=== The records ===

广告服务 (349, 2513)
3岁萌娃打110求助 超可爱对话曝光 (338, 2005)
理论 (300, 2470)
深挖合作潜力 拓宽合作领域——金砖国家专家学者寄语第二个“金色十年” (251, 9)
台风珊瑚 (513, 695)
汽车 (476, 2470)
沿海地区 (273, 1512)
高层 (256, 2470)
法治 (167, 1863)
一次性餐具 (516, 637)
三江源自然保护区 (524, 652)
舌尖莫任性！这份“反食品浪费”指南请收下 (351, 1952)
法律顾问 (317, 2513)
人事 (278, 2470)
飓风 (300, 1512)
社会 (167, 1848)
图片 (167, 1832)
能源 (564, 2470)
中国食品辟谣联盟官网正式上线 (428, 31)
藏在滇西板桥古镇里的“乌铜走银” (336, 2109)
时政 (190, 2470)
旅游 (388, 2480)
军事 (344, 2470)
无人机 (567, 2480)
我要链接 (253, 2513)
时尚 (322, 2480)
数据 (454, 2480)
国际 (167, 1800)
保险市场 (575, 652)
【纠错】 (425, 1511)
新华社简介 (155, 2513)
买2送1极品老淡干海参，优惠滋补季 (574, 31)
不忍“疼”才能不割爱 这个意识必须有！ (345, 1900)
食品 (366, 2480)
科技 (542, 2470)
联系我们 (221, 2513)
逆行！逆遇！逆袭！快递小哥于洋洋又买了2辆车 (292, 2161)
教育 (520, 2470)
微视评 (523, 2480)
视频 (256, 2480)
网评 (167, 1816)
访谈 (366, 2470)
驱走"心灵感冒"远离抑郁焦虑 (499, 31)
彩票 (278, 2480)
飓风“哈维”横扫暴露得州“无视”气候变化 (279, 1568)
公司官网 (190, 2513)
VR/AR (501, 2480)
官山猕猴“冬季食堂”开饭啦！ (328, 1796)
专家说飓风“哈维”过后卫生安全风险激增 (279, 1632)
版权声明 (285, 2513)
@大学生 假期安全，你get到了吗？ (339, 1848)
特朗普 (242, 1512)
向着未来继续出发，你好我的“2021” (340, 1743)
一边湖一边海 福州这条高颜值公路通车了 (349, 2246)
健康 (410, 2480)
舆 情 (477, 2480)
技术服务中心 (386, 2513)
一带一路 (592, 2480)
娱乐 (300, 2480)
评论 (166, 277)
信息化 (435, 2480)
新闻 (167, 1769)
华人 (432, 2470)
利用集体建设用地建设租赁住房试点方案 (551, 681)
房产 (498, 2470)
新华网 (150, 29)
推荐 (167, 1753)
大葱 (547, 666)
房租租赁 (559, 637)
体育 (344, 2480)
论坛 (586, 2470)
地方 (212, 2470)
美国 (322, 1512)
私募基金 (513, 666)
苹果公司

=== Exercise goal ===
Set out the records again, exactly as they appear above.

=== Response for this exercise ===
广告服务 (349, 2513)
3岁萌娃打110求助 超可爱对话曝光 (338, 2005)
理论 (300, 2470)
深挖合作潜力 拓宽合作领域——金砖国家专家学者寄语第二个“金色十年” (251, 9)
台风珊瑚 (513, 695)
汽车 (476, 2470)
沿海地区 (273, 1512)
高层 (256, 2470)
法治 (167, 1863)
一次性餐具 (516, 637)
三江源自然保护区 (524, 652)
舌尖莫任性！这份“反食品浪费”指南请收下 (351, 1952)
法律顾问 (317, 2513)
人事 (278, 2470)
飓风 (300, 1512)
社会 (167, 1848)
图片 (167, 1832)
能源 (564, 2470)
中国食品辟谣联盟官网正式上线 (428, 31)
藏在滇西板桥古镇里的“乌铜走银” (336, 2109)
时政 (190, 2470)
旅游 (388, 2480)
军事 (344, 2470)
无人机 (567, 2480)
我要链接 (253, 2513)
时尚 (322, 2480)
数据 (454, 2480)
国际 (167, 1800)
保险市场 (575, 652)
【纠错】 (425, 1511)
新华社简介 (155, 2513)
买2送1极品老淡干海参，优惠滋补季 (574, 31)
不忍“疼”才能不割爱 这个意识必须有！ (345, 1900)
食品 (366, 2480)
科技 (542, 2470)
联系我们 (221, 2513)
逆行！逆遇！逆袭！快递小哥于洋洋又买了2辆车 (292, 2161)
教育 (520, 2470)
微视评 (523, 2480)
视频 (256, 2480)
网评 (167, 1816)
访谈 (366, 2470)
驱走"心灵感冒"远离抑郁焦虑 (499, 31)
彩票 (278, 2480)
飓风“哈维”横扫暴露得州“无视”气候变化 (279, 1568)
公司官网 (190, 2513)
VR/AR (501, 2480)
官山猕猴“冬季食堂”开饭啦！ (328, 1796)
专家说飓风“哈维”过后卫生安全风险激增 (279, 1632)
版权声明 (285, 2513)
@大学生 假期安全，你get到了吗？ (339, 1848)
特朗普 (242, 1512)
向着未来继续出发，你好我的“2021” (340, 1743)
一边湖一边海 福州这条高颜值公路通车了 (349, 2246)
健康 (410, 2480)
舆 情 (477, 2480)
技术服务中心 (386, 2513)
一带一路 (592, 2480)
娱乐 (300, 2480)
评论 (166, 277)
信息化 (435, 2480)
新闻 (167, 1769)
华人 (432, 2470)
利用集体建设用地建设租赁住房试点方案 (551, 681)
房产 (498, 2470)
新华网 (150, 29)
推荐 (167, 1753)
大葱 (547, 666)
房租租赁 (559, 637)
体育 (344, 2480)
论坛 (586, 2470)
地方 (212, 2470)
美国 (322, 1512)
私募基金 (513, 666)
苹果公司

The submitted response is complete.